### Given records
= = = = = = =

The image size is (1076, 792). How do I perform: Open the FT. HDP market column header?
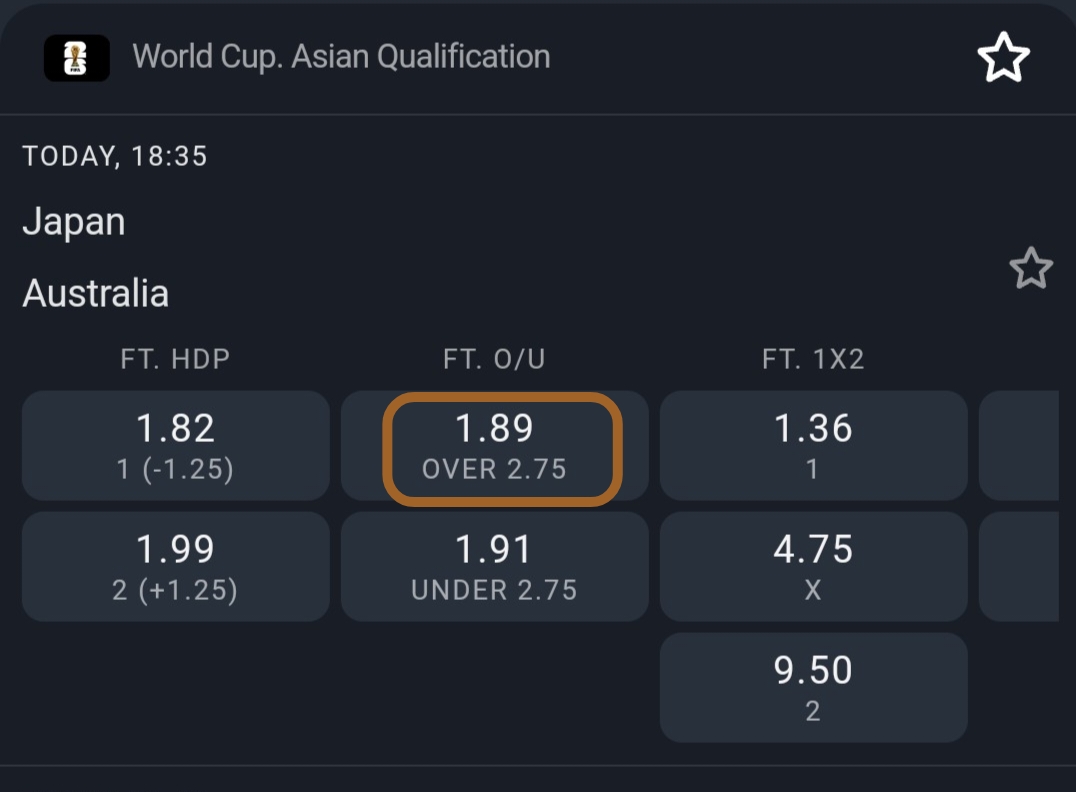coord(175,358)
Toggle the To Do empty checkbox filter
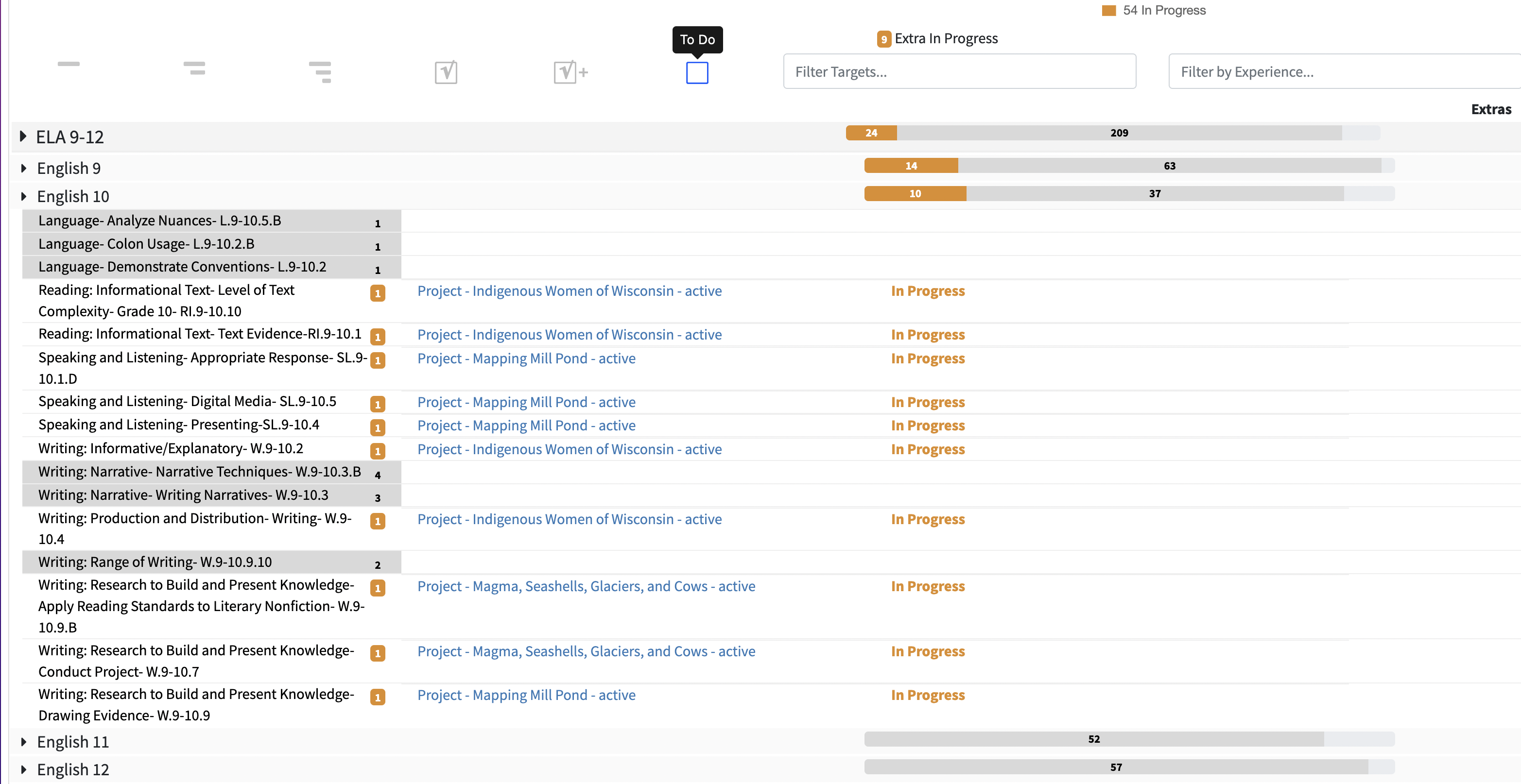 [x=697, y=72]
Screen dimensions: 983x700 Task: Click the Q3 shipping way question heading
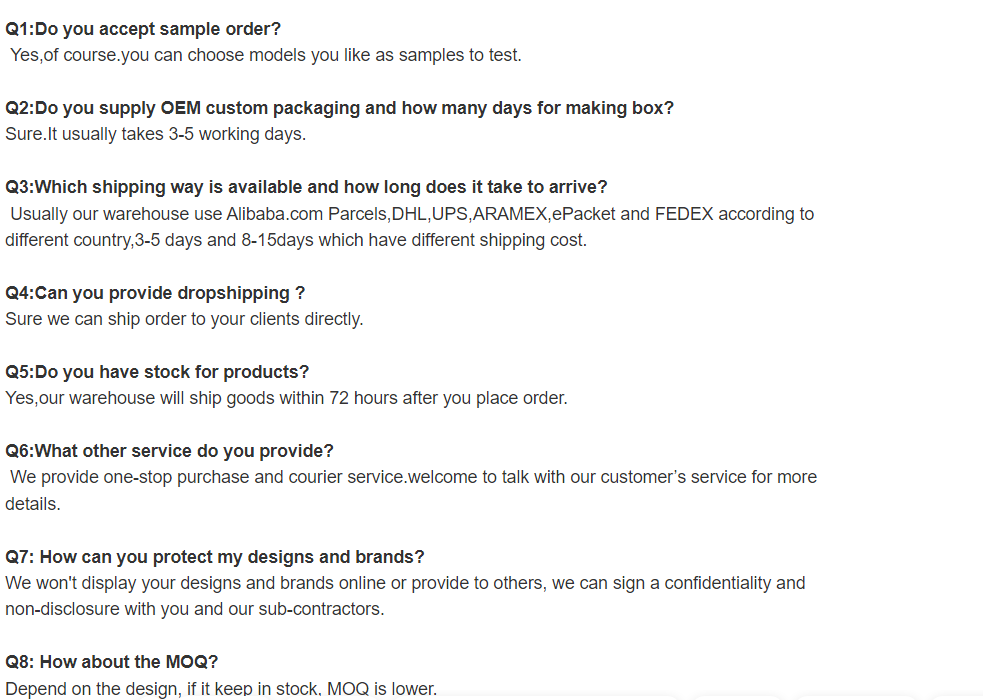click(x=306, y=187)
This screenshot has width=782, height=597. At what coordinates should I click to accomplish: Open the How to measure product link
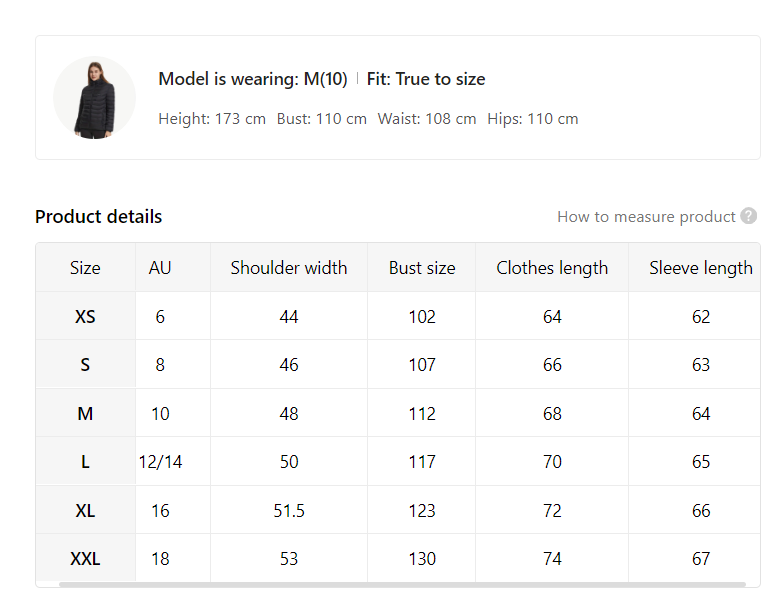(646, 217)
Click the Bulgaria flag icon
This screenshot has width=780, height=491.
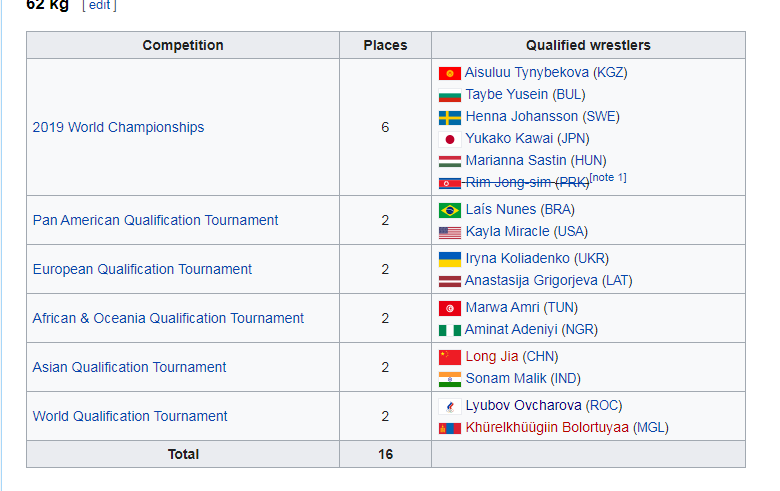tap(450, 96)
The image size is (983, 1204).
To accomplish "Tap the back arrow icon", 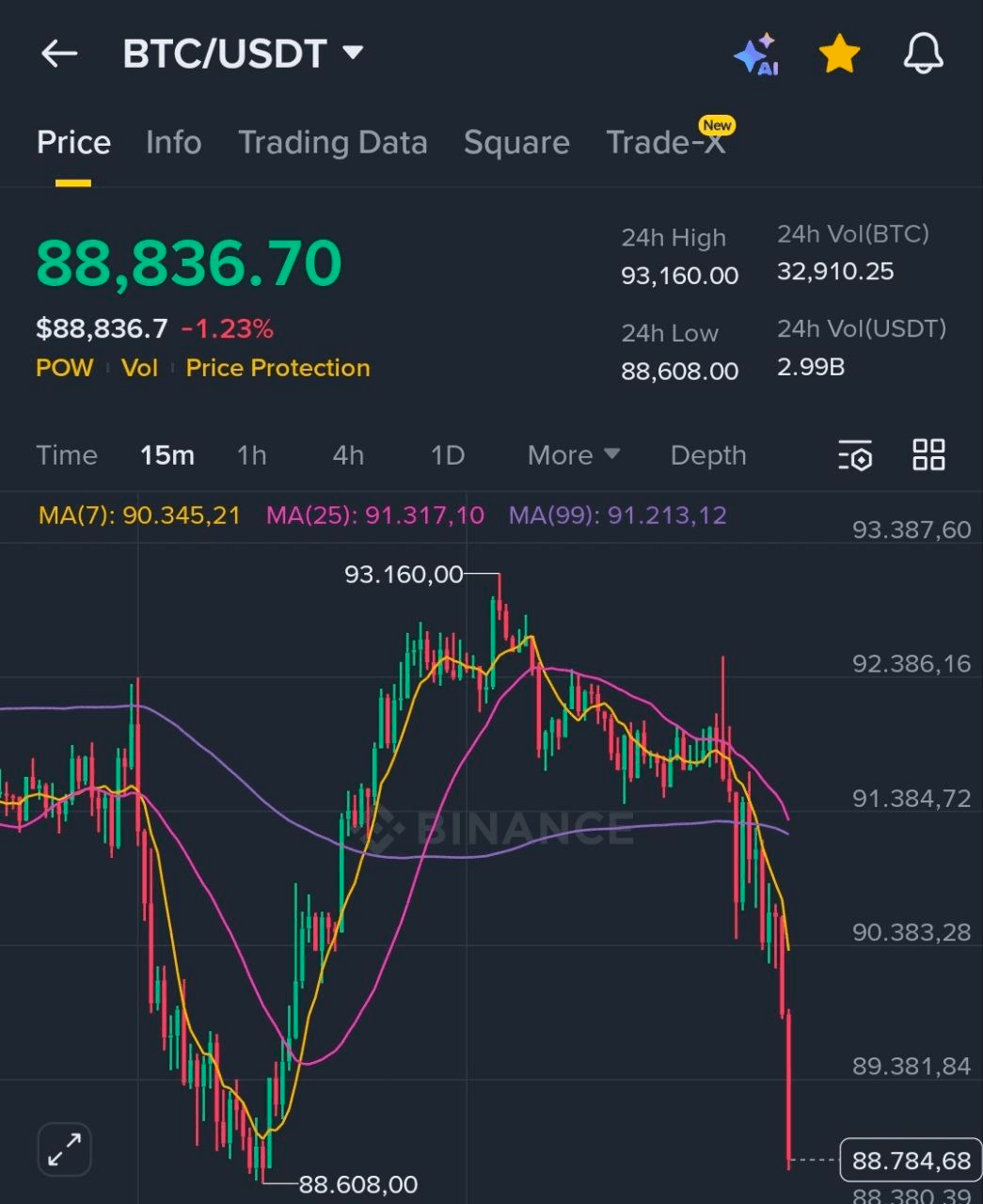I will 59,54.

= = = = = = =

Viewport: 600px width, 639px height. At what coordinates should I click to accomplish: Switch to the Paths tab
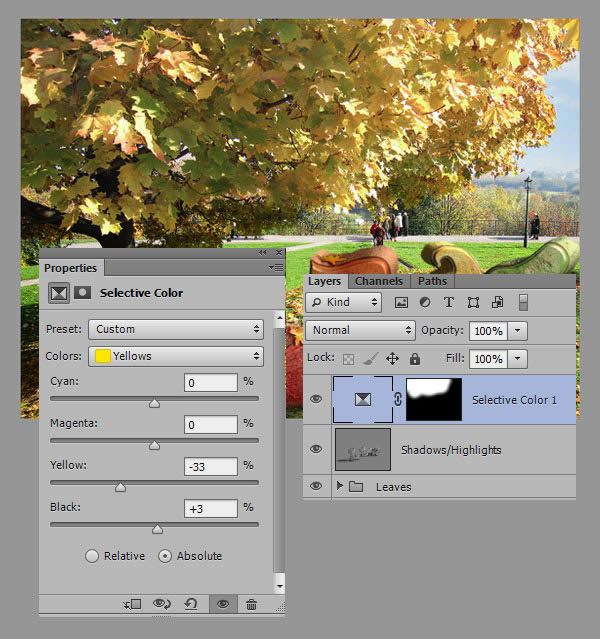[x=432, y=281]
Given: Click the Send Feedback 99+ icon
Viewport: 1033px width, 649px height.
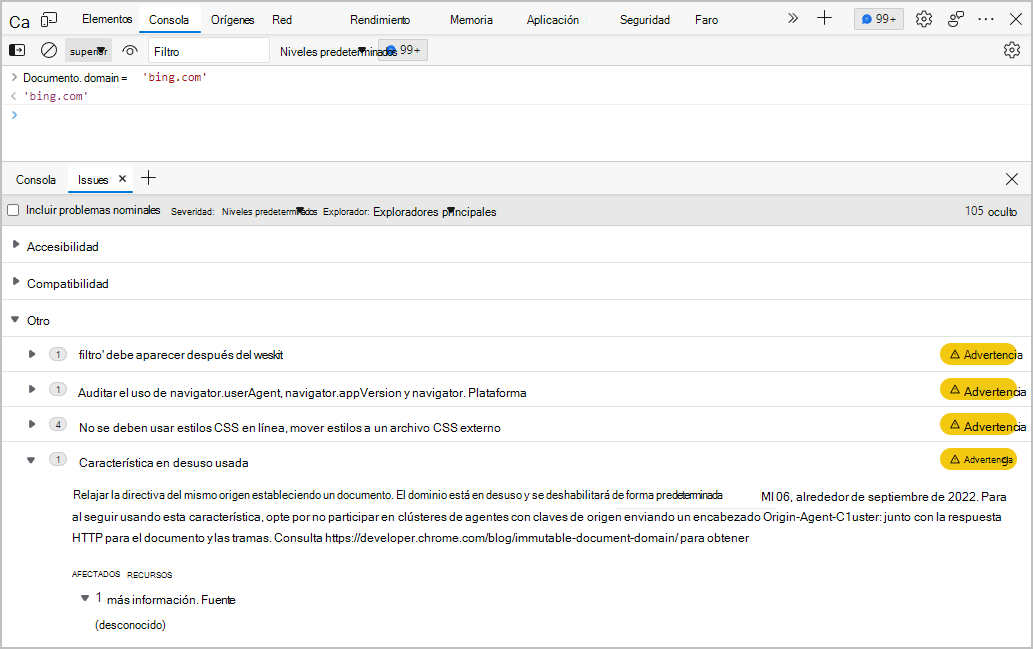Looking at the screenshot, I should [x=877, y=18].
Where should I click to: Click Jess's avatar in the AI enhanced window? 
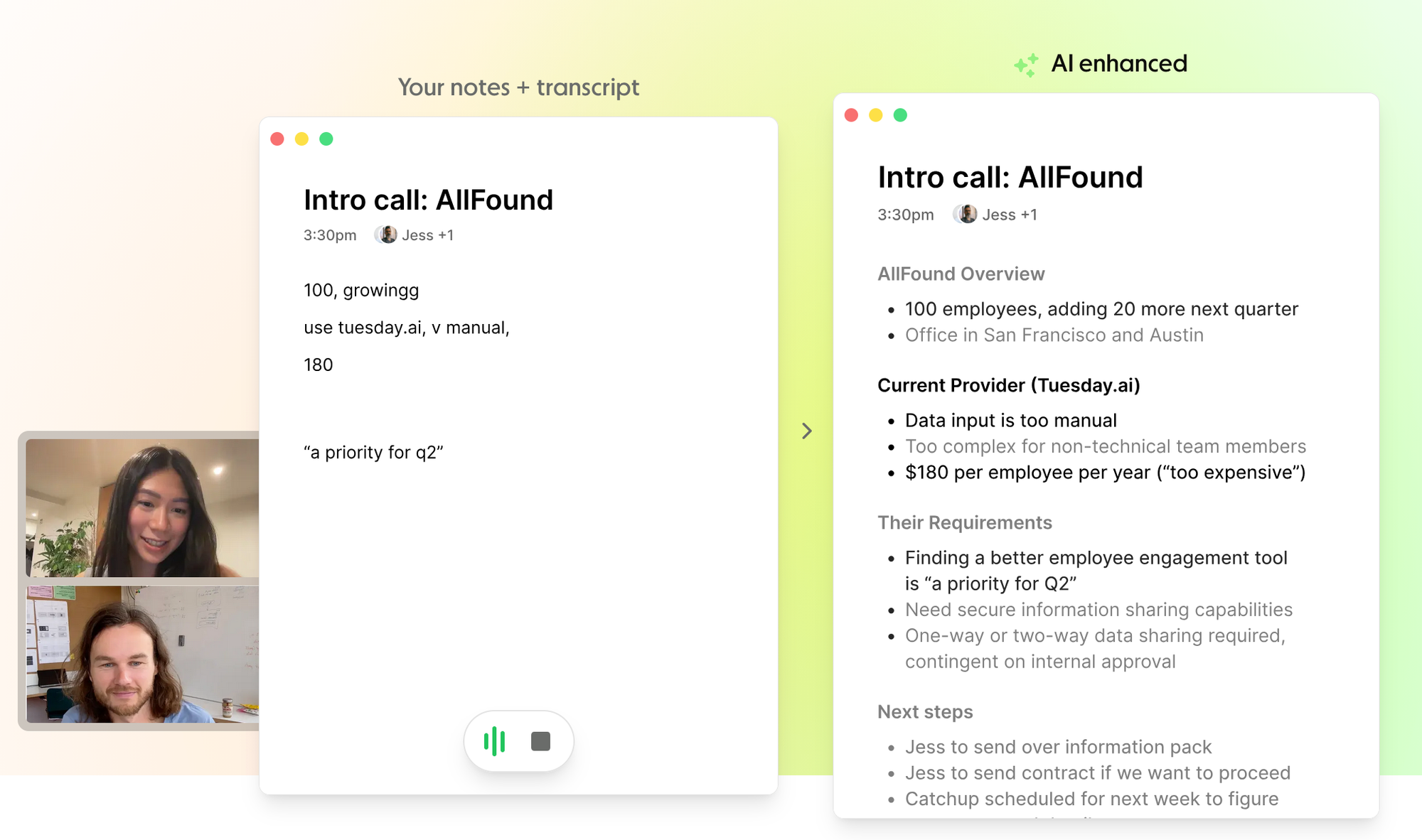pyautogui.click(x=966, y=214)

= = = = = = =

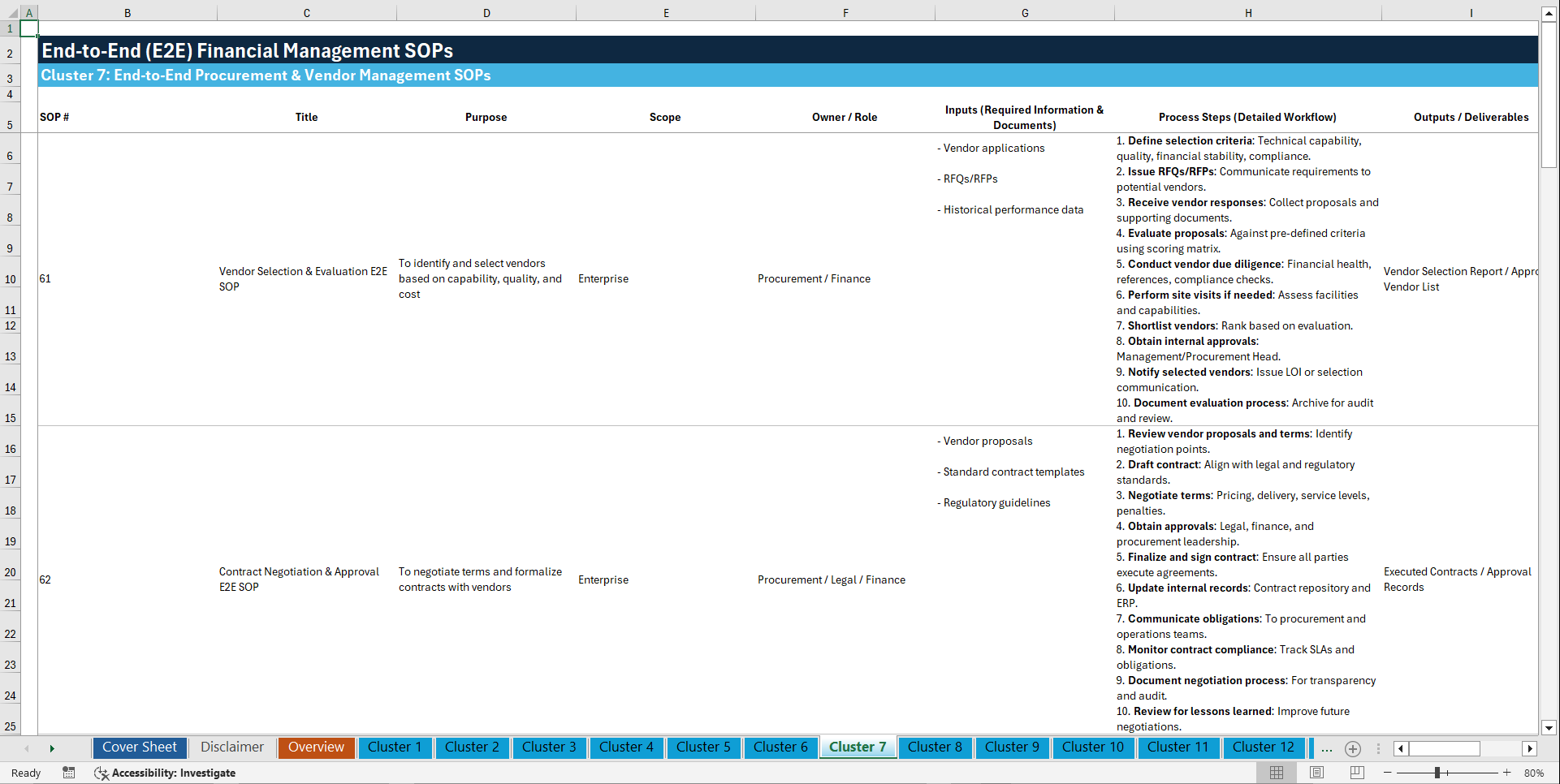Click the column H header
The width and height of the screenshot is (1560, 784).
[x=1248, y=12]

= = = = = = =

### Objective
Reproduce the listing word for word, starting at the line that contains "The image size is (1076, 792)." and ending at the line that contains "click(x=306, y=187)", and leave the pictures out.

### Answer to the exercise
The image size is (1076, 792). How do I perform: Open the FT. HDP market column header?
coord(175,358)
Toggle the To Do empty checkbox filter
 [x=697, y=72]
Screen dimensions: 983x700 Task: Click the Q3 shipping way question heading
click(x=306, y=187)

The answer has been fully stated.